Between January 1979 and March 1980, I held the rank of deputy Regional Commander for the Federal Bureau of Narcotics for Queensland and the Northern Territory. At that time I led a two-year investigation into Hallahan’s involvement in the importation into Australia of heroin worth millions of dollars.
During my investigation of Hallahan, bank receipts were found confirming he had received into his bank account in excess of $110,000.00 from convicted heroin trafficker John Edward Milligan.
Milligan’s tape-recorded answers to my questions about the importation and other matters led to the Royal Commission extending its hearings during which time Hallahan gave false evidence under oath.
I am therefore of the firm opinion that uncorroborated statements by Hallahan cannot be relied upon and consequently the petition should succeed.
Bruce Milne OAM, Ballarat, Victoria
I am a first cousin once removed of Thyra Bowman, one of the victims of the Sundown Murders.
My father grew up with Thyra as a neighbour for some years in Adelaide. He knew her family well. Amongst my close acquaintances my parents were the most affected by the horror of the Sundown Murders, having personally known and loved the victims and their families.
I have forensically studied the evidence presented in the prosecution of Raymond John Bailey for the murder of my first cousin and believe Bailey was wrongly convicted. I have written a book to share the drama and injustice amongst family and friends.
It’s time to right a wrong.
The flimsy extent of circumstantial evidence amounts to Raymond Bailey travelling past the crime scene on the day of the murders along with the drivers of other vehicles who were never traced.
The evidence was riddled with holes - no fingerprints, no murder weapon, unreliable witness statements, shoddy police procedures at the crime scene and an incompetent defence counsel.

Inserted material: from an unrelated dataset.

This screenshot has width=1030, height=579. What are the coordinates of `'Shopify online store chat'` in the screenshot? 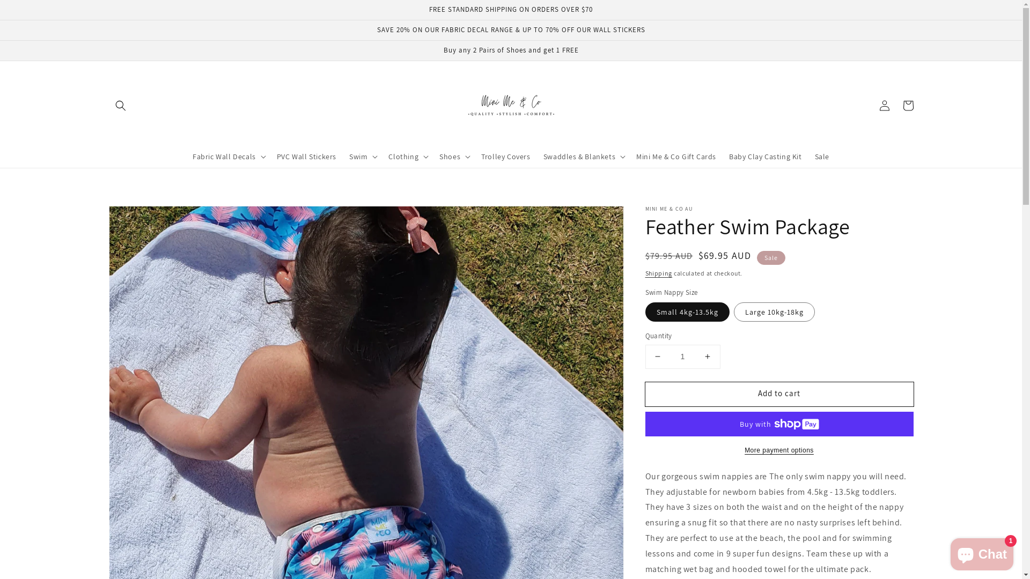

The court process was flawed and the evidence weak - much of it clearly manipulated and planted by corrupt law officers and the legal fraternity.
The jury had a right to have faith in the police being honest and the defence team being competent, but this was not the case.
I strongly support the petition for a posthumous pardon.
Explanatory note:
I, Stephen Anthony Bishop, an investigative journalist, spent a week in Adelaide studying the transcripts of the committal, trial and appeal of Raymond John Bailey.
The reason for conducting this research was that I had spent many years researching and exposing endemic corruption in Queensland for the 30 years between 1957 and 1987.
Foremost among the corrupt police running the corruption and organised criminal activities was Glen Patrick Hallahan, the detective who was the principal prosecution witness in the Bailey trial.
I wrote and published a book in 2012 titled "The Most Dangerous Detective" focusing on Hallahan's criminality.
The miscarriage of justice in the Bailey case was so outrageous that I lodged a petition for a posthumous appeal. It was refused in 2013 with no explanation as to why.
This new petition contains many more reasons why a pardon should be granted than were contained in the first petition.